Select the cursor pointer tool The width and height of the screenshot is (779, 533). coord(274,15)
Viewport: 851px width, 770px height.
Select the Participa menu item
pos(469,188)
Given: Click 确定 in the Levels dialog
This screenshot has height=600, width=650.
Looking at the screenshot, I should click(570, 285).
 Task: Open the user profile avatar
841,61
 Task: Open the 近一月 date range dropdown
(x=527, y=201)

════════════════════

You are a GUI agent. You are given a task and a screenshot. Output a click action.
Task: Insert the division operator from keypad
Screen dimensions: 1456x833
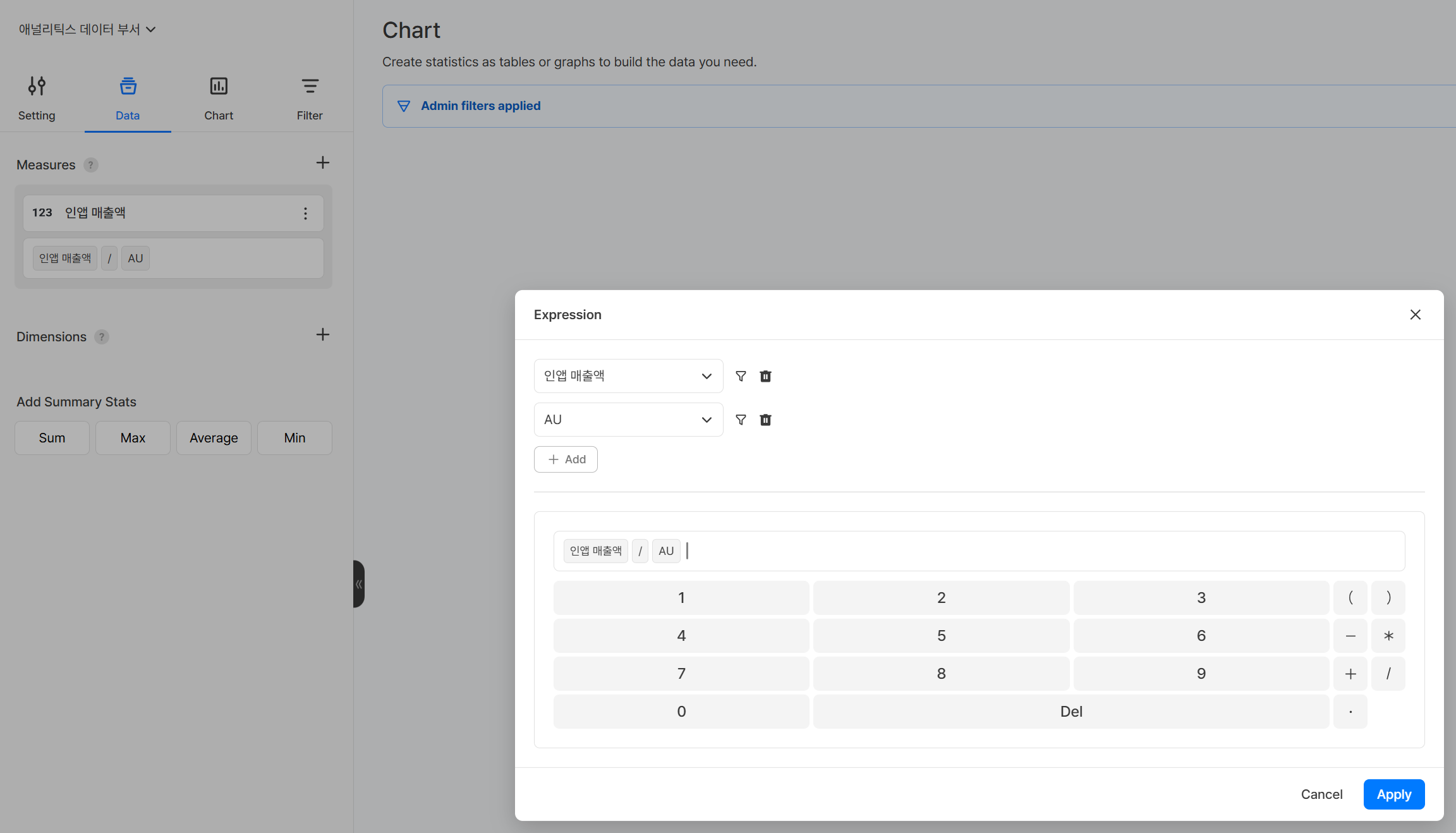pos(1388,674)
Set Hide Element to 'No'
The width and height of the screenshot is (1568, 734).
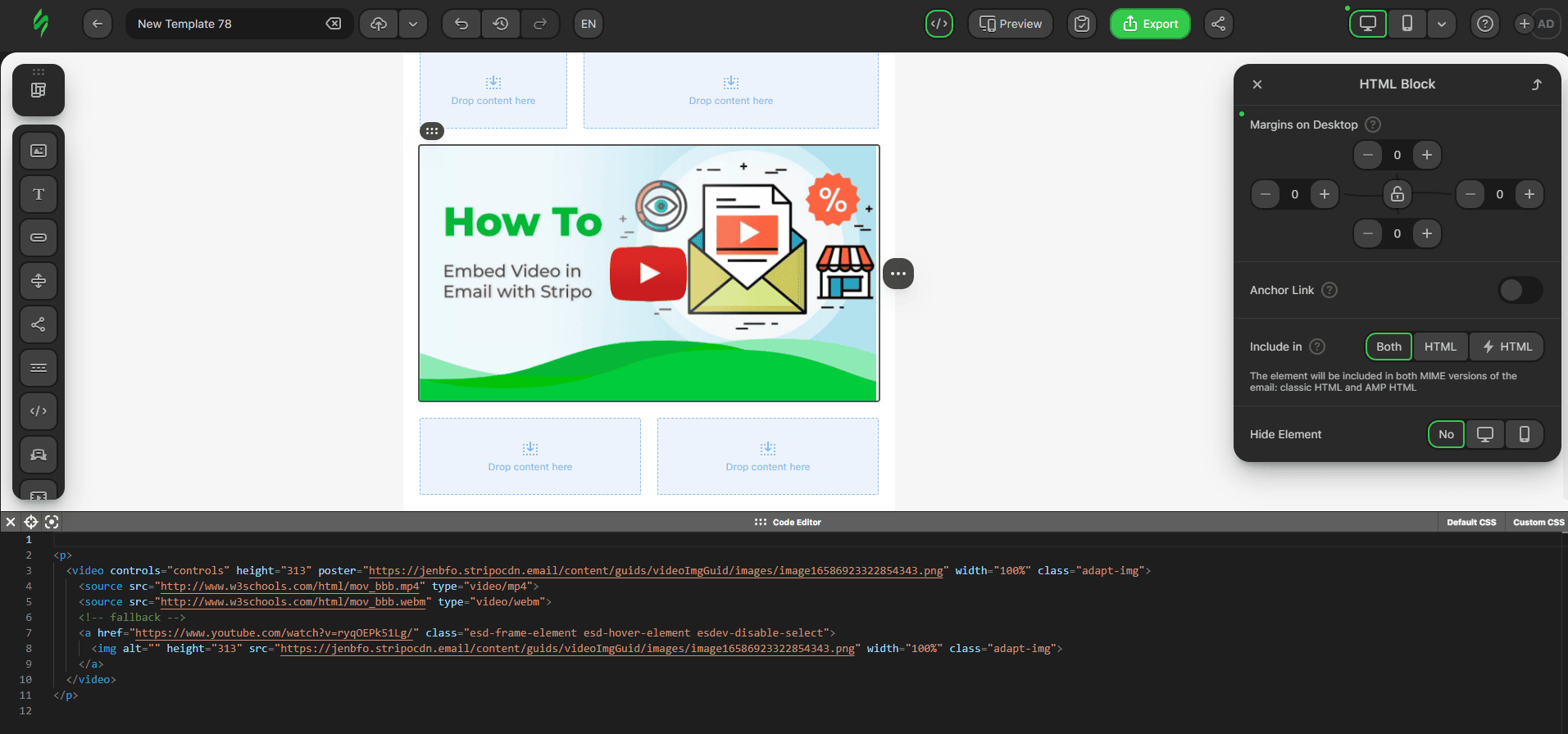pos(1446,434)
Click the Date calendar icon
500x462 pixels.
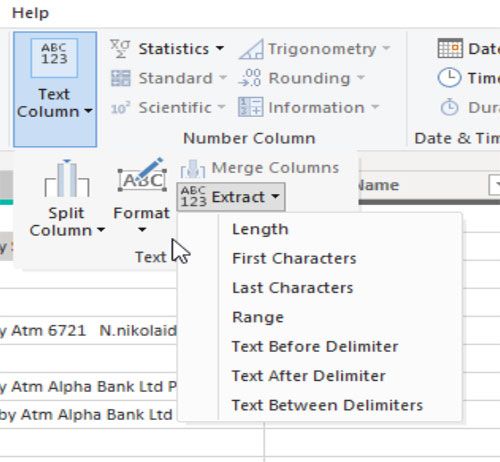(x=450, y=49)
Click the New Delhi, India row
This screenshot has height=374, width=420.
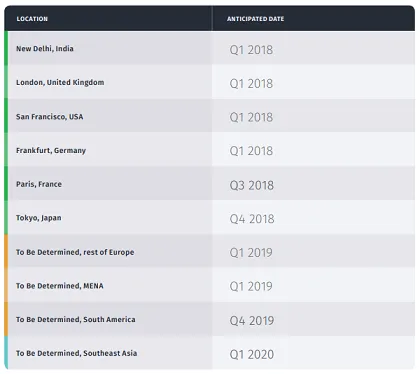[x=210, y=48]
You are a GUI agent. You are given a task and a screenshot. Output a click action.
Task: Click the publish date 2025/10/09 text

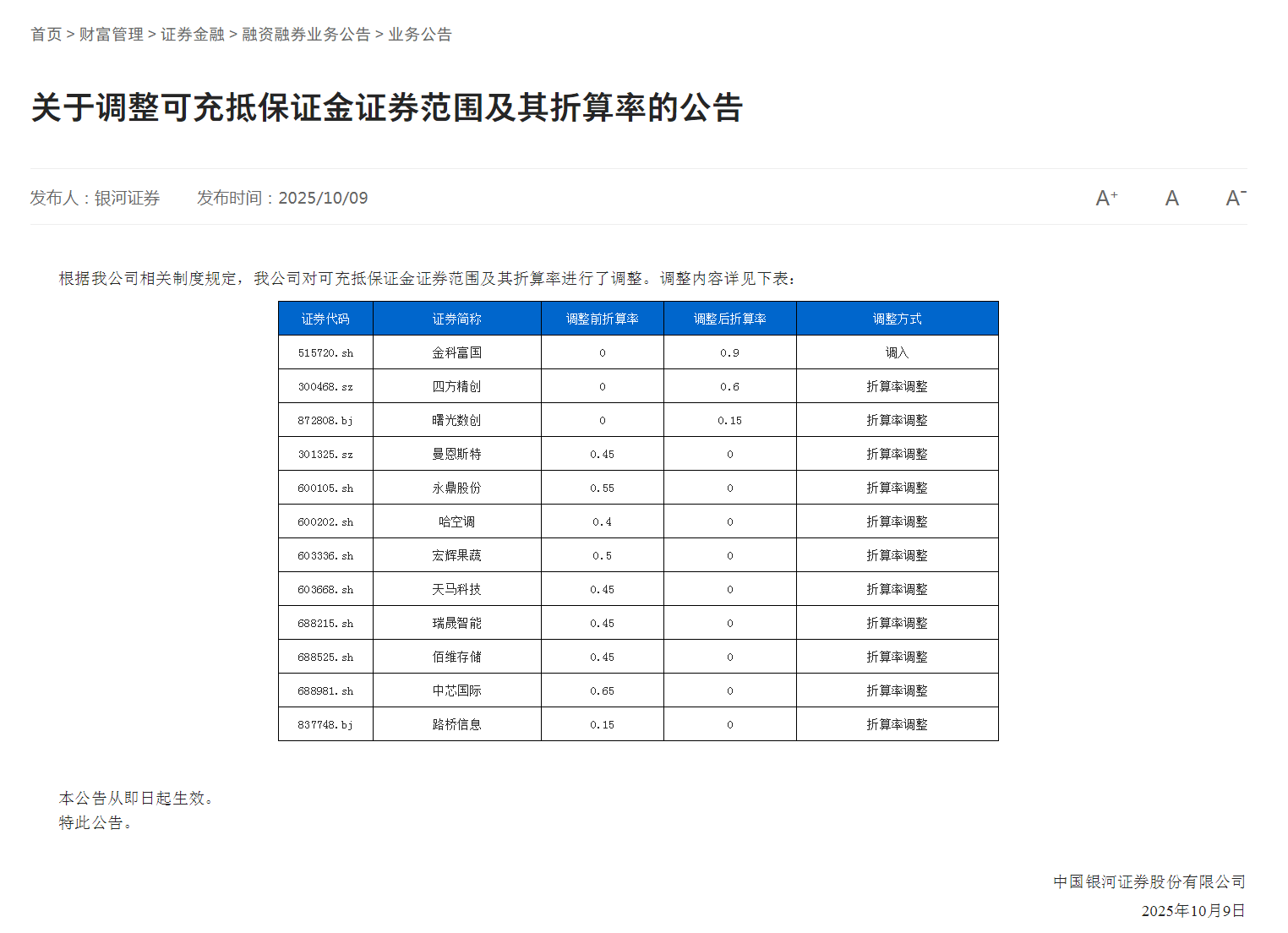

════════════════════

▶ Problem details
In the entries above, restate word for word the lines between the one holding "Select the cursor" and the one holding "Given: Click 确定 in the Levels dialog", inclusive, and nothing besides.

▶ Output for this exercise
Select the cursor pointer tool The width and height of the screenshot is (779, 533). coord(274,15)
Viewport: 851px width, 770px height.
Select the Participa menu item
pos(469,188)
Given: Click 确定 in the Levels dialog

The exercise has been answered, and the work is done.